Il sentit quelque chose le frôler et il balança la crosse de son arme à cet endroit. Il heurta quelque chose de dur qui gémit. Sachant maintenant sa position, il frappa à nouveau et réussit à l'avoir encore une fois. Il donna un coup de pied à l'aveugle et il l'entendit tomber sans émettre de cri. Reprenant son souffle, 251 retenta d'allumer son briquet qui, cette fois-ci, fut d'accord. L'intervenant voulut donc voir ce qu'il venait de mettre à terre, mais il tomba sur la peluche du début.
-… Plus incompréhensible… tu meurs…
Il prit le doudou et entendit au même instant un bruit de porte. Il monta alors les marches pour sortir et vit que c'était la porte de la cave qui s'était entrouverte. Prudent, 251 sortit du sous-sol et avança jusqu'au boîtier de l'alarme. Soudain, il entendit un crissement de parquet et se retourna d'un coup. La jeune fille était à nouveau là :
-Tu l'as trouvée !
-Tu cherchais… ta peluche ?
-Oui ! Tu peux me la donner ?
-Heu… oui, bien sûr…
Alors qu'il hésitait, la fillette lui sourit :
-Ne t'en fait pas, il ne reviendra plus !
-Quoi ?
Elle lui piqua la peluche des mains sans lui répondre et, dans un rire enfantin, courut se fondre dans les ténèbres du couloir.
-Attend ! s'exclama 251.
Il voulu courir après elle, mais la lumière revint d'un coup et l'aveugla durant quelques secondes. Il regarda alors le couloir où s'était enfuie la fillette, mais n'y vit plus personne. Il fit le tour du manoir, chercha un signe à l'extérieur, mais rien. Il soupira et retourna au boîtier de l'alarme, quittancer cette dernière et réenclencher le tout.
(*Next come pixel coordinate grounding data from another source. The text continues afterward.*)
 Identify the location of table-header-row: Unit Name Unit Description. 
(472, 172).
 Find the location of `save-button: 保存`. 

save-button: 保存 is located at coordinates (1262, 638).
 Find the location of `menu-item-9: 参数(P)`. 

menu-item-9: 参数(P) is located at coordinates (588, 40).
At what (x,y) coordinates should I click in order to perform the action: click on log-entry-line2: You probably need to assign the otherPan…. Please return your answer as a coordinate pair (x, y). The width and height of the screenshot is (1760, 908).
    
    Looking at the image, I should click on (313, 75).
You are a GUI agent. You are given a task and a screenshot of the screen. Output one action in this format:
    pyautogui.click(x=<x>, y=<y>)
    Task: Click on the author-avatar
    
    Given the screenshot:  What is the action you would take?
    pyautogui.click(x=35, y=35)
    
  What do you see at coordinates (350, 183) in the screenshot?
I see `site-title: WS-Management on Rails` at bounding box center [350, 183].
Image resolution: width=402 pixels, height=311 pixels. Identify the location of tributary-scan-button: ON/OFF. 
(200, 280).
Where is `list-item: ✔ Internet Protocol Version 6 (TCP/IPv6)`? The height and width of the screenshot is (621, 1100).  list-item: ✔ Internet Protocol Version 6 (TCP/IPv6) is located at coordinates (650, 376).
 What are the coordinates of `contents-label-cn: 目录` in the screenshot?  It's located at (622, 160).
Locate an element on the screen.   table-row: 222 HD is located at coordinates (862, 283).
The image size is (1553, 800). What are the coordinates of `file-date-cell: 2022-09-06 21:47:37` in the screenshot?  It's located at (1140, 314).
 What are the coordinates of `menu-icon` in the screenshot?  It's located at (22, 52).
Une fois qu'il sortit de la demeure, il pouvait à nouveau entendre ce que ce disait les patrouilleurs et les autres intervenants avec sa radio. Il regarda alors le ciel, la lune était cachée par un nuage épais. Puis il se tourna vers la maison et sourit ironiquement :
-Bha voyons… et comment j'explique ça, moi ?
Il prit son natel d'intervention et appela la centrale qui lui demanda ce qui c'était passé. Mécaniquement, il lâcha cette phrase qui revenait souvent :
-Pour le 6668… Après contrôle, personne sur place, tout en ordre, alarme indéterminée…
-Pourtant tu en as mis du temps ! plaisanta l'Opératrice.
-Je suis tombé sur un fantôme.
L'opératrice rit :
-Quelle chance tu as ! Il ne t'a pas donné son nom ?
-Hélas non… Bon, tu me donnes mes heures ?
-Volontiers !
251 fit donc son rapport en notant l'heure de l'alarme, celle de son arrivée et lui donna celle de son départ. Il grava ensuite cet épisode dans sa tête pour se rappeler qu'il avait eu une bonne idée de postuler pour ce job, parce que parfois, il ne s'ennuyait vraiment pas.
Reprenant le volant de sa voiture de service, il sourit et démarra pour retourner à la centrale boire un café.